Consider $t > s$, the variance of its increments is:

\begin{equation} \begin{split} VAR(M_t - M_s) & = VAR \Big( \sum_{i=s+1}^tX_i\Big)~\text{by indepence of} ~ X_i \\ & = \sum_{i=s+1}^t VAR(X_i) = t-s \end{split} \end{equation}

Now define the Scaled Symmetric Random Walk:

$$ W^{(n)}(t) = \begin{cases} \dfrac{1}{\sqrt{n}}M_{nt}, & \mbox{if }~t=\dfrac{m}{n}~\in~ \mathbb{N} \\ \mbox{linear interpolation}, & \mbox{if } t~\in~ \Big( \dfrac{m}{n}, \dfrac{m+1}{n} \Big) \end{cases} $$

Now suppose $~t > s~$ and $~t = l/n~$ and $~s = m/n~$ are integers, now how is possible to obtain the following variance?
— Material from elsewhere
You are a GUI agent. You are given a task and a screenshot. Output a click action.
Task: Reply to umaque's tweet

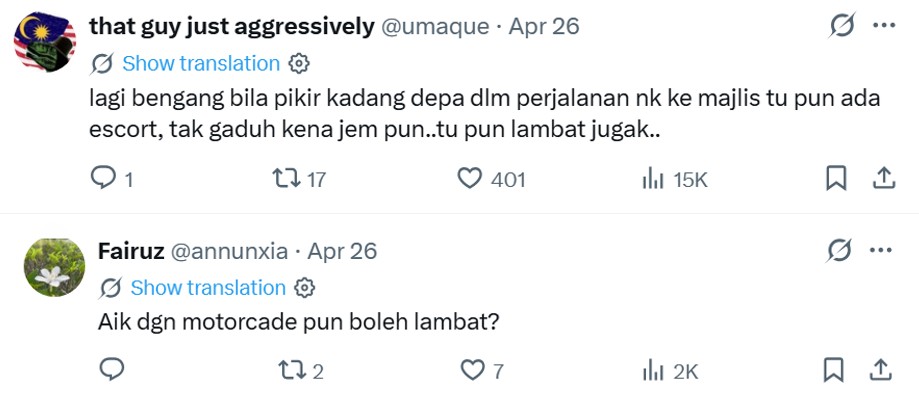click(104, 179)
$$ VAR(W^{n}(t) - W^{n}(s)) $$

I tried this way:

\begin{equation} \begin{split} VAR(W^{n}(t) - W^{n}(s)) & = VAR\Big( \dfrac{1}{\sqrt{n}} (M_l - M_m) \Big) \\ & = \dfrac{1}{n}VAR(M_l - M_m) \end{split} \end{equation}

Then by applying the passages of the normal random walk reported above, I obtain:

$$ VAR(W^{n}(t) - W^{n}(s)) = \dfrac{1}{n} (t-s) $$

But I know that the correct formula should be $t-s$. Where is my error?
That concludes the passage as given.